Çok geçmeden başladı düğün hazırlıkları. O gece küçük kasabanın okul bahçesinde iğne atılsa yere düşmezdi kalabalıktan. Davet edilen edilmeyen gelmişti düğüne. Okul bahçesi sıra sıra plastik sandalyelerle doluydu. Sokaklara taşmıştı meraklılar. Kimileri duvar tepelerinde. Kimi gençler de kız beğenme derdine ağaç tepelerine tırmanmışlar... Kızlar ışıltılı elbiseleri ve yapılı saçları, hafif makyajları ile göz kamaştırıyorlar. Davullar çalınıyor, orkestra en kıvrak havalarını çalıyor. Herkesin gözü gelin ve damadı arıyor. Çökertme’ nin ağır havasıyla gelin ve damat göründü nihayet. Gülpembe gerçekten çok zarif ve göz alıcıydı. Bir bahar dalı gibiydi. Öyle masum ve güzeldi ki, bilmeyen ilk evliliği sanırdı. Arkasında ise uzun duvağını tutan güzeller güzeli bir kız vardı. Çocuk desem değil, büyük hiç değil. Onüç- ondört yaşında gibi gözüken.... Yüzü solgun, gözleri buğulu. Bu kız Gülpembe’ nin üvey kızından başkası değildi. Onları terk edip giden anneye inat, yüreği parça parça olsa da nedimelik yapıyordu yeni geline... Aradan bir yıl geçmeden bebeğini kucağına aldı Gülpembe. On yılın evlat hasretini giderdi doyasıya. Eşinin çocuklarını da hiç ayırmadı kendi bebesinden. ’Aşkolsun! Öz annelerinden daha iyi bakıyor’ dedi konu komşu. Eşi mutlu, çocuklar mutlu, Gülpembe mutlu... Öyle görünüyor. Sahi... Gerçekten mutlu mu?...

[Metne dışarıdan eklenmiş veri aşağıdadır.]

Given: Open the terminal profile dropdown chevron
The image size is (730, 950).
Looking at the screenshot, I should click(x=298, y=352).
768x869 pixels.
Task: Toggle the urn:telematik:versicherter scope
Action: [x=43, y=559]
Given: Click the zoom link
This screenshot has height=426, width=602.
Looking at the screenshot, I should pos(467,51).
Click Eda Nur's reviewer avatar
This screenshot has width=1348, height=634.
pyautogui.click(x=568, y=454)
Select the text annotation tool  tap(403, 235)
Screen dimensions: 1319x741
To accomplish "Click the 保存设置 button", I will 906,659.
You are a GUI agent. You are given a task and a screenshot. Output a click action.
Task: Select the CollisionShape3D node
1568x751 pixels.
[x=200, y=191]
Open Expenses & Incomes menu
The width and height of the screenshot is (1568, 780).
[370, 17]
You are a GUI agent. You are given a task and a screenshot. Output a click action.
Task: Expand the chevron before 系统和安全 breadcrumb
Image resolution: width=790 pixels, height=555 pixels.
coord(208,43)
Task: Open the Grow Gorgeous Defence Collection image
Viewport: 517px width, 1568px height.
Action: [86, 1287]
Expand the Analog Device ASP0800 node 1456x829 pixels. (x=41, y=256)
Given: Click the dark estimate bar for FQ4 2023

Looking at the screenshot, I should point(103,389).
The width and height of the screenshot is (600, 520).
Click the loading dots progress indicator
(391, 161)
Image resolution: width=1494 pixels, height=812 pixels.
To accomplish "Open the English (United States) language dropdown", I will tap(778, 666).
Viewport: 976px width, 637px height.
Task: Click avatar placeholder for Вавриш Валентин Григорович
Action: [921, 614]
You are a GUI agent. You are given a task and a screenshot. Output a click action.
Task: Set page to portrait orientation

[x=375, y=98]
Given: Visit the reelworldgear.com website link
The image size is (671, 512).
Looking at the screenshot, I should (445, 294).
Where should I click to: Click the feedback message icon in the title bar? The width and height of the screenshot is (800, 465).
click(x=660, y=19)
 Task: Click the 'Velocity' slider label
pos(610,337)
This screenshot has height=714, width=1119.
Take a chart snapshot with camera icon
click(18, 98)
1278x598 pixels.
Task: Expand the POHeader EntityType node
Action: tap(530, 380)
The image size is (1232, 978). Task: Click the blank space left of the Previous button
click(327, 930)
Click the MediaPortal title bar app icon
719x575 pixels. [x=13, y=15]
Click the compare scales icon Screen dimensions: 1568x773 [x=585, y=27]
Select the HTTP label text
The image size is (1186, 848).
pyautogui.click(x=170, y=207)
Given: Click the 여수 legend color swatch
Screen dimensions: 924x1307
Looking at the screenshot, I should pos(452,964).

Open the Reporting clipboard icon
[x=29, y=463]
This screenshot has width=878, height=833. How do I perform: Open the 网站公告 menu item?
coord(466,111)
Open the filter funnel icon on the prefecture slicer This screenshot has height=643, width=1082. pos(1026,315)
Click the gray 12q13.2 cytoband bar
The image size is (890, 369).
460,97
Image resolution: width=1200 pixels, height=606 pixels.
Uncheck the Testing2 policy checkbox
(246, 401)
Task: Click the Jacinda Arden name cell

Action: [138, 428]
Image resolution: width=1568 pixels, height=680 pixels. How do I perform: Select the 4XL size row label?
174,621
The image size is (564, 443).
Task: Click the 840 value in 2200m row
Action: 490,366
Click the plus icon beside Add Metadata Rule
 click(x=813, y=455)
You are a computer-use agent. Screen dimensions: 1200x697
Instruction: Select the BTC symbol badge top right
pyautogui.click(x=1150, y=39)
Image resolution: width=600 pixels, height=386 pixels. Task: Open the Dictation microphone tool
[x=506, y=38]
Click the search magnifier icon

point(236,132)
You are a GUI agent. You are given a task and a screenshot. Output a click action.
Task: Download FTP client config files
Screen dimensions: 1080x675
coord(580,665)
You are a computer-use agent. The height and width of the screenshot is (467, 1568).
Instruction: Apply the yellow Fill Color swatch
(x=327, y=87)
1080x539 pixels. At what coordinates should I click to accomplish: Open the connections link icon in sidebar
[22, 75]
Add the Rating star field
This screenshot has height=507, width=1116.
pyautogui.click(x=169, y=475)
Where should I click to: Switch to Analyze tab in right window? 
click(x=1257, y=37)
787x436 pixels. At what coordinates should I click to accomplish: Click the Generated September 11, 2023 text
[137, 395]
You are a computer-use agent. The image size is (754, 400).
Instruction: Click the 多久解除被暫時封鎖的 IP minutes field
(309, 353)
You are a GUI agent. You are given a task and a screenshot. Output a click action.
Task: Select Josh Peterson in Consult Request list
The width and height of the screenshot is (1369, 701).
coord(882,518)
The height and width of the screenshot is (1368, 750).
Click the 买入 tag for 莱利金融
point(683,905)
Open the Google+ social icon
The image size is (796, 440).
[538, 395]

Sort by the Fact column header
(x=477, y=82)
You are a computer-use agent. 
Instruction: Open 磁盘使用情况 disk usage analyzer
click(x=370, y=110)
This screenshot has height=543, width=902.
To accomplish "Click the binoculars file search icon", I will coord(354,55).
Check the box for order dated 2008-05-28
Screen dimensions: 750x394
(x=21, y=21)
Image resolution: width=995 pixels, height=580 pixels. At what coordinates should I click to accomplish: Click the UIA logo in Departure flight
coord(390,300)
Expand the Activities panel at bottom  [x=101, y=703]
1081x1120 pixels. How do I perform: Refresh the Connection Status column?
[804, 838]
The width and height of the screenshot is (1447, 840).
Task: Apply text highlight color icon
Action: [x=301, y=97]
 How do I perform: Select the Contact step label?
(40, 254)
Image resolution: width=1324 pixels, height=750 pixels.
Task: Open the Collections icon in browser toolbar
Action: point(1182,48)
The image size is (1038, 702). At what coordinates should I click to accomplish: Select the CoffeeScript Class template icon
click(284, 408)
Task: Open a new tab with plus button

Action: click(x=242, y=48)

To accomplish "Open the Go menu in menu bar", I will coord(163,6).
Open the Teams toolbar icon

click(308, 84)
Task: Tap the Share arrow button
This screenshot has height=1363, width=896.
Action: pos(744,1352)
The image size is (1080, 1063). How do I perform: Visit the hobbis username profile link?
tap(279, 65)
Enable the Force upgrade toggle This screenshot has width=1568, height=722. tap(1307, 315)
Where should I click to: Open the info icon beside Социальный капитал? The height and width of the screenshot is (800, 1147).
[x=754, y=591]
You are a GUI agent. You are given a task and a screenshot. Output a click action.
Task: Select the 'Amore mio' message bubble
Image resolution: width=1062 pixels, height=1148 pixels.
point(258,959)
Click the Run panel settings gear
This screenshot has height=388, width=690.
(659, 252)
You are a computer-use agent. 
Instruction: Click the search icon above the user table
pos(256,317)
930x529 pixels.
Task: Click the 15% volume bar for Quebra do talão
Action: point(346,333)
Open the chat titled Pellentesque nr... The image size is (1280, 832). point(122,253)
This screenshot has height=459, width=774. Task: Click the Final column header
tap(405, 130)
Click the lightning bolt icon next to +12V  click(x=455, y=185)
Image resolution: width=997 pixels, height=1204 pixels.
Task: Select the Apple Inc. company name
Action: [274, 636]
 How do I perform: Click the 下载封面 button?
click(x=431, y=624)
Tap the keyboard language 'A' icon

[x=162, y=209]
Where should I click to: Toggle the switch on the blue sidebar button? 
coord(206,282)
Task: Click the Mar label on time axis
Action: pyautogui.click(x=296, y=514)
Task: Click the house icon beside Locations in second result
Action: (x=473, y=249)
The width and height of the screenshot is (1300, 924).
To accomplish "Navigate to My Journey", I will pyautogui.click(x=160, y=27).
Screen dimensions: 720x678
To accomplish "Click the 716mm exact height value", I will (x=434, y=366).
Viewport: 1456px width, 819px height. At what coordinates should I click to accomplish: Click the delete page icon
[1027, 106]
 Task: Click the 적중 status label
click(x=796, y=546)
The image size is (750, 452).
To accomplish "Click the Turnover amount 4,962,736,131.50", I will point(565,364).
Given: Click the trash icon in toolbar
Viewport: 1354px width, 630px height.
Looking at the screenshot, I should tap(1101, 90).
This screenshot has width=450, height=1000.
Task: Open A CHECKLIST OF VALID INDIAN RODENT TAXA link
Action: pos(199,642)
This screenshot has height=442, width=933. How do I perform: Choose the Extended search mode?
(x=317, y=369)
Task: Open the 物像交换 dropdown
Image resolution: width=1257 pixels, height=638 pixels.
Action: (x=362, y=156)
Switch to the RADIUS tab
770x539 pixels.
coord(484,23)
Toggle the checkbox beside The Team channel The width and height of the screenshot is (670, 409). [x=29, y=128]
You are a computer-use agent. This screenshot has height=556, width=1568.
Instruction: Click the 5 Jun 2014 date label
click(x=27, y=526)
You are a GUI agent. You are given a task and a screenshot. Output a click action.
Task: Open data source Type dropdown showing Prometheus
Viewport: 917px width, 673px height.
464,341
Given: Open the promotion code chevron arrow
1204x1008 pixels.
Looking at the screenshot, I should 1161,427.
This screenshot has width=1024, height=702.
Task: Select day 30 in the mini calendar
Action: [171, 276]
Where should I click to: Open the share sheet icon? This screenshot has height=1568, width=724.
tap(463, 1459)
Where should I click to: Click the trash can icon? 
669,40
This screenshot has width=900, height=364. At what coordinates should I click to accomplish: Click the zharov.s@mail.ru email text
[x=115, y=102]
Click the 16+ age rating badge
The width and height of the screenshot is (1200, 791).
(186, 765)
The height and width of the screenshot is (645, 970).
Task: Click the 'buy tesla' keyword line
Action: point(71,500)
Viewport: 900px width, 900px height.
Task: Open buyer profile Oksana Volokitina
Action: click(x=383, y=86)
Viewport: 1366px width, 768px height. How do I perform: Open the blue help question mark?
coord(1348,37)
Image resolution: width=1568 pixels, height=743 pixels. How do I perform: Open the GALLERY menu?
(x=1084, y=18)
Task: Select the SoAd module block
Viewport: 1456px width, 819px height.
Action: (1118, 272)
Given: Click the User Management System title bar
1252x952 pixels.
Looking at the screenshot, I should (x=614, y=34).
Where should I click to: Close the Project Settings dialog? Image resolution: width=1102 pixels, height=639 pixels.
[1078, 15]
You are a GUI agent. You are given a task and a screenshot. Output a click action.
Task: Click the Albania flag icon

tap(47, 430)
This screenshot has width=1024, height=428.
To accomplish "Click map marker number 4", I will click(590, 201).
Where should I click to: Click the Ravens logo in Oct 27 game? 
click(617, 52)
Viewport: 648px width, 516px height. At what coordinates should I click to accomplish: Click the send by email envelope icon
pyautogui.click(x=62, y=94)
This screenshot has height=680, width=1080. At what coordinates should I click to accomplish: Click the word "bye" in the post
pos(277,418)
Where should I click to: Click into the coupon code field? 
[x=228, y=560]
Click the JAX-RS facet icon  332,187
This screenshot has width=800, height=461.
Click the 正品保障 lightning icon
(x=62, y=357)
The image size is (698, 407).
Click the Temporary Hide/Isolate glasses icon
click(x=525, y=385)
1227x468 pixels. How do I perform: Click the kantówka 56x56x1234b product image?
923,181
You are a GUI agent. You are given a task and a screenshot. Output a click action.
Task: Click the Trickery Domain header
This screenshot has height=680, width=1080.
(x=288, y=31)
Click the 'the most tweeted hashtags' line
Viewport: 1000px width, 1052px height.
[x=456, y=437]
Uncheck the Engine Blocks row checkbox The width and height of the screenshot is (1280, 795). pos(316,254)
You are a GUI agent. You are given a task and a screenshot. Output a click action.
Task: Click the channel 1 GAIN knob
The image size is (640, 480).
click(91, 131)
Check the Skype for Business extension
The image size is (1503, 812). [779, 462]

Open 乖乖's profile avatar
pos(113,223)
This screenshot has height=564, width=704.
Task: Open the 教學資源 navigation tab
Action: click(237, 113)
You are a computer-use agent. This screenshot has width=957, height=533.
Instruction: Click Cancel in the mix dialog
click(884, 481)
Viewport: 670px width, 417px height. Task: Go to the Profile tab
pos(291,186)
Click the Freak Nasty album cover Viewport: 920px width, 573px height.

Eski eşi Halil ise işten çıkarılmış, yeni karısı ile sefilleri oynuyordu... Aldığı kadın denenmişti. Fakat hala soyunu sürdürecek bir evlat bulamamıştı. Neden pireli yorganı üstüne almazdı kimse? Bu konuda hele de erkekler... Neden kendisinin kısır olabileceğini hiç konduramamıştı kendine? Oysa,’ tarlaya ne ekersen onu biçersin. Ne yapsaydı Gülpembe?...’ Artık ne dense boş, ama düşünüyorum da: Acaba birlikte görünselerdi doktora, yine de yıkılır mıydı o yuva?...
Not: Olay, tamamen gerçek bir yaşam öyküsüdür. O nedenle öykünün kahramanlarının isimleri değiştirilerek kullanılmıştır.
Naime Özeren
YORUMLAR
Henüz yorum yapılmamış.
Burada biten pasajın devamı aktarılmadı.